WORKFLOW (Gamma) QUESTION TEMPLATE:
Note that the second gene hop was added per ROBOKOP Neo4J constraints. If we can avoid this, great; if not, that's fine, too.
{ "name": "Gamma WF4 template", "natural_question": "disease or phenotypic feature to gene to biological process/activity to gene to drug", "notes": "", "machine_question": { "nodes": [ { "id": "n0", "curie": "MONDO:0008300", "name": "ObesityDx", "type": "disease or phenotypic feature" }, { "id": "n1", "type": "gene" }, { "id": "n2", "type": "biological_process_or_activity" }, { "id": "n3", "type": "gene" }, { "id": "n4", "type": "drug" } ], "edges": [ { "id": "e0", "source_id": "n0", "target_id": "n1" }, { "id": "e1", "source_id": "n1", "target_id": "n2" }, { "id": "e2", "source_id": "n2", "target_id": "n3" } ] } }
ROBOKOP queries and RTX queries are being pre-computed for this workflow using all available ICEES phenotypes/diagnoses. Example ICEES queries are included below as an FYI:
curl -k -XPOST https://localhost:8080/1.0.0/patient/2010/cohort/COHORT:22/associations_to_all_features -H "Content-Type: application/json" -d '{"feature":{"TotalEDInpatientVisits":{"operator":"<", "value":2}},"maximum_p_value":0.1}' -H "Accept: application/json"

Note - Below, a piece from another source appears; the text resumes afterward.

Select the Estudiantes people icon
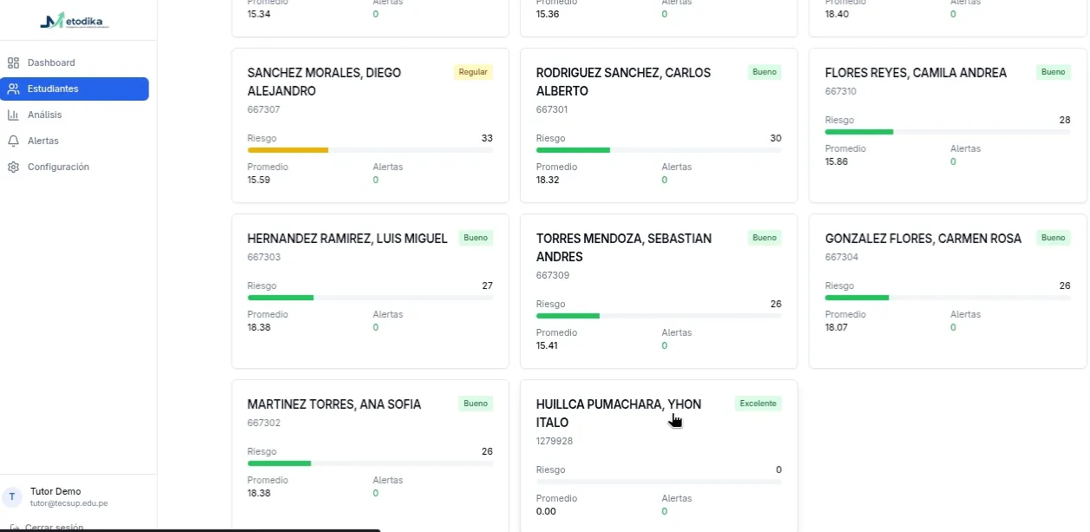tap(13, 89)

curl -k -XPOST https://localhost:8080/1.0.0/patient/2010/cohort/COHORT:22/associations_to_all_features -H "Content-Type: application/json" -d '{"feature":{"ur":{"operator":"=", "value":"U"}},"maximum_p_value":0.1}' -H "Accept: application/json"
curl -k -XPOST https://localhost:8080/1.0.0/patient/2010/cohort/COHORT:22/associations_to_all_features -H "Content-Type: application/json" -d '{"feature":{"Sex2":{"operator":"=", "value":"Male"}},"maximum_p_value":0.1}' -H "Accept: application/json"
Green/Gamma initial plan is to refine end-to-end execution of WF4 using TranQL, with ICEES/COHD/Clinical Profiles for execution of modules 1-4 input and ROBOKOP/RTX/mediKanren for execution of modules 5-8.
Mini-hackathon was held on Friday, April 12, 12-4 pm ET. Topic: Unified Translator-compliant Clinical Knowledge Source API. Attendees: Hao Xu, Richard Zhu, Casey Ta, Steve Cos, and Kara Fecho. Event was successful. Team developed a plan of action and is moving forward with execution of the plan. The unified Translator Clinical Knowledge Source API will foster efforts on Workflows 4 and 5, as well as any efforts related to COHD, Clinical Profiles, and ICEES.
This issue relates to Green/Gamma's efforts on Workflow 4.